Napoléon III voulait faire de Paris une ville aussi prestigieuse que Londres ; ce sera le point de départ de l'action du nouveau préfet qui va définitivement changer le visage de la capitale française. 

Né à Paris le 27 mars 1809, Georges, Eugène Haussmann, a été préfet dans de nombreuses circonscriptions françaises avant de devenir préfet de la Seine du 23 juin 1853 au 5 janvier 1870. C'est là qu'il va diriger les transformations de Paris sous le Second Empire en élaborant un vaste plan de rénovation inspiré de Londres, reconstruite après l'incendie de 1666, référence en matière d'hygiène et d'urbanisme. Napoléon III voulait faire de Paris une ville aussi prestigieuse que Londres ; ce sera le point de départ de l'action du nouveau préfet.

L'idée maîtresse des travaux est une meilleure circulation de l'air et des hommes, en adéquation avec les théories hygiénistes, héritées des " Lumières " et qui sont alors en plein essor, mais aussi en réaction à l'épidémie de choléra de 1832. Un autre objectif, moins avoué, est de maîtriser d'éventuels soulèvements populaires, en souvenir de ceux de 1830 et 1848. Cette campagne sera intitulée " Paris embellie, Paris agrandie, Paris assainie ".
Haussmann a l'obsession de la ligne droite, ce que l'on a appelé le " culte de l'axe " au XVIIe siècle.

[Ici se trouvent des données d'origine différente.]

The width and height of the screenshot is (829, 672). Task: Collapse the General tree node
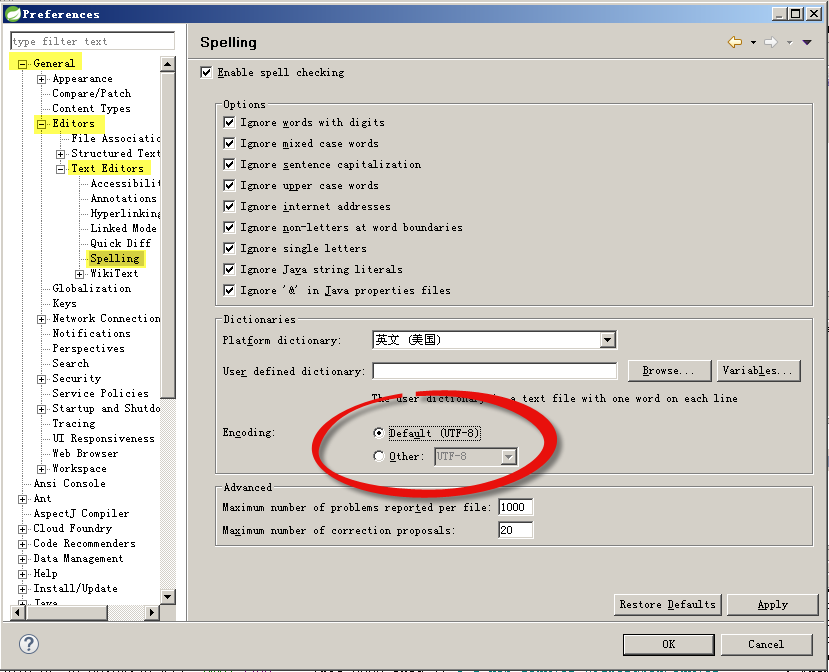click(x=22, y=64)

Pour cela, il est prêt à amputer des espaces structurants, percer des boulevards et avenues, et il donne ainsi aux Champs-Élysées leur visage d'aujourd'hui.

 

 

 

 

 

 

 

 

Des règlements imposent des normes très strictes quant à la hauteur et au style architectural des édifices. L'immeuble de rapport et l'hôtel particulier s'imposent comme modèles de référence. Les immeubles se ressemblent tous : c'est l'esthétique du rationnel.

Son œuvre n'en reste pas moins contestée à cause des sacrifices qu'elle a entraînés ; en outre, les méthodes employées ne s'encombrent pas des principes démocratiques et les manœuvres financières sont assez douteuses : cet aspect a été particulièrement bien décrit par Émile Zola dans La Curée.